[Begin]
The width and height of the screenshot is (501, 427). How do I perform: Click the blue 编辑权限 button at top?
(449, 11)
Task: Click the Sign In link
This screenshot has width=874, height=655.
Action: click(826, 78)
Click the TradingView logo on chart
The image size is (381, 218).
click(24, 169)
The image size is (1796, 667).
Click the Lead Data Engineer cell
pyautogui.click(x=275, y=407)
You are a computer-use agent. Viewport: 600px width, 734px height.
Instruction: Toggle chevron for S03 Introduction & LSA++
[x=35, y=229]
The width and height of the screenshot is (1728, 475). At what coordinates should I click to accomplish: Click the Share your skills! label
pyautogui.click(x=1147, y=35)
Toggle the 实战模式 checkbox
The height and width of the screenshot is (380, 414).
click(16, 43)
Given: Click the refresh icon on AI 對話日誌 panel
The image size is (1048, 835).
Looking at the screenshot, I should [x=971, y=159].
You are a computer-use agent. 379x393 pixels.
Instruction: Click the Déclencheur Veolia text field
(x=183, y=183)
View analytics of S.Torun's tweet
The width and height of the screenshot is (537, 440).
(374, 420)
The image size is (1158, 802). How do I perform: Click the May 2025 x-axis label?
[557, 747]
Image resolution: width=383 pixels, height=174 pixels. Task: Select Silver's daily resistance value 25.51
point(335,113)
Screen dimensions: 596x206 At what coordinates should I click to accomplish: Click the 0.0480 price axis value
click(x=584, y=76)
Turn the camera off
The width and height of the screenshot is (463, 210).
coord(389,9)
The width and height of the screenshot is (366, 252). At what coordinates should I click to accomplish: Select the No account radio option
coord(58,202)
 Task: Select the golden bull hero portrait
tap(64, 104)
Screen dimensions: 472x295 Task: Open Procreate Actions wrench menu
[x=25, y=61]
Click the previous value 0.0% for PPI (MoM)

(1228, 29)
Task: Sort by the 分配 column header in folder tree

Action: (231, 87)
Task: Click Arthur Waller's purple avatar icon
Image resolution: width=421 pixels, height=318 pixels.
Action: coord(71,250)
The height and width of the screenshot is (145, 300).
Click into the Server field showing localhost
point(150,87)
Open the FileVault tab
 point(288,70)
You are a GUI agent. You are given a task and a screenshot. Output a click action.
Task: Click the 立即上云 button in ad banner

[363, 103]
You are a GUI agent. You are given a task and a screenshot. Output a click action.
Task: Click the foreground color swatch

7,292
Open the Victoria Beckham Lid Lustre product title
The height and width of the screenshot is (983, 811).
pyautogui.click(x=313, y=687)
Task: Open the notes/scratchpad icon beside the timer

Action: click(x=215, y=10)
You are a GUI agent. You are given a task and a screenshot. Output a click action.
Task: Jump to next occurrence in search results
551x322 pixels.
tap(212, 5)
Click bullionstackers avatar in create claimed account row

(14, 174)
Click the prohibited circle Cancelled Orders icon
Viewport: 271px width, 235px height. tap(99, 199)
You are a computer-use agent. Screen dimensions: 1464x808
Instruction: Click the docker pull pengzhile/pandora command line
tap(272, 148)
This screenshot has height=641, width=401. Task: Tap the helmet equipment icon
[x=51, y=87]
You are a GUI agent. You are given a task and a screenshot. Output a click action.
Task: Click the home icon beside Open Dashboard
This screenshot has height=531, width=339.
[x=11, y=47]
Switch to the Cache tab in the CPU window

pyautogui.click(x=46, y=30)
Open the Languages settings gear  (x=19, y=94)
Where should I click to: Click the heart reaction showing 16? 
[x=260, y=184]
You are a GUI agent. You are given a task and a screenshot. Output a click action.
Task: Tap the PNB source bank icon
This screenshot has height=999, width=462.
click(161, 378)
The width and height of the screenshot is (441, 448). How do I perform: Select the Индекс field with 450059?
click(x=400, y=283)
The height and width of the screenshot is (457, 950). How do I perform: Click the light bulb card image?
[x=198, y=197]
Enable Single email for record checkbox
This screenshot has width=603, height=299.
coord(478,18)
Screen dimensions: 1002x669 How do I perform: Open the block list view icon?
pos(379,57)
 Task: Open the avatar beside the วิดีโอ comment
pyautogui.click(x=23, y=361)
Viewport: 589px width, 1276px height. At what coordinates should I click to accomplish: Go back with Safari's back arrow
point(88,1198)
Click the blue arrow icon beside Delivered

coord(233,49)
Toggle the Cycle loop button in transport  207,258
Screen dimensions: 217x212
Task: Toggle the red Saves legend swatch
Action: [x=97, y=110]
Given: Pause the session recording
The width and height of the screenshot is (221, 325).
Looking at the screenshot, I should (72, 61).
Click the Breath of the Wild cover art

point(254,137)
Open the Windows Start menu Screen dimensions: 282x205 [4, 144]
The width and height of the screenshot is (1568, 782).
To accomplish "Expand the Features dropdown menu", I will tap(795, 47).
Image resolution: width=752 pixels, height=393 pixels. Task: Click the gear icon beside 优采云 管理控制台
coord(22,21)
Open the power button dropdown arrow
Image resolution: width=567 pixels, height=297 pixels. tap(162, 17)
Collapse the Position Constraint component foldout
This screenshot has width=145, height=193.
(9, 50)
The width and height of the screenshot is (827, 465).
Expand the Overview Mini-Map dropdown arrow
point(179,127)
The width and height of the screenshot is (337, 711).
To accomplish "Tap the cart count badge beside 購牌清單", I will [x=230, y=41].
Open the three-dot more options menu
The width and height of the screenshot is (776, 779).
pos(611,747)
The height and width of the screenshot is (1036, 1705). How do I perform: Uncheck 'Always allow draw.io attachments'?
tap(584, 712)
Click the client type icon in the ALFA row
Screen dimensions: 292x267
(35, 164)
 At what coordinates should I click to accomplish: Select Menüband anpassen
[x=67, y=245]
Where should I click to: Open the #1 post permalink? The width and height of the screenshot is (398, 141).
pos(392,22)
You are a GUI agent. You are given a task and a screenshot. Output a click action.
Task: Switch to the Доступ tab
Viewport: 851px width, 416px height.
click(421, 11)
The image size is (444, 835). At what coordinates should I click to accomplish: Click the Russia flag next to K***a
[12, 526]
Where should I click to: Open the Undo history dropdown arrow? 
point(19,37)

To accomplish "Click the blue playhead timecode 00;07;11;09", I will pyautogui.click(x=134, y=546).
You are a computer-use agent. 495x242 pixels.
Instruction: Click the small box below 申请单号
[End]
• **Exercise goal**
Please show every line above that contains the word "with", matching case exactly.

• **Output for this task**
The width and height of the screenshot is (441, 448). How do I perform: Select the Индекс field with 450059?
Viewport: 589px width, 1276px height. At what coordinates should I click to accomplish: Go back with Safari's back arrow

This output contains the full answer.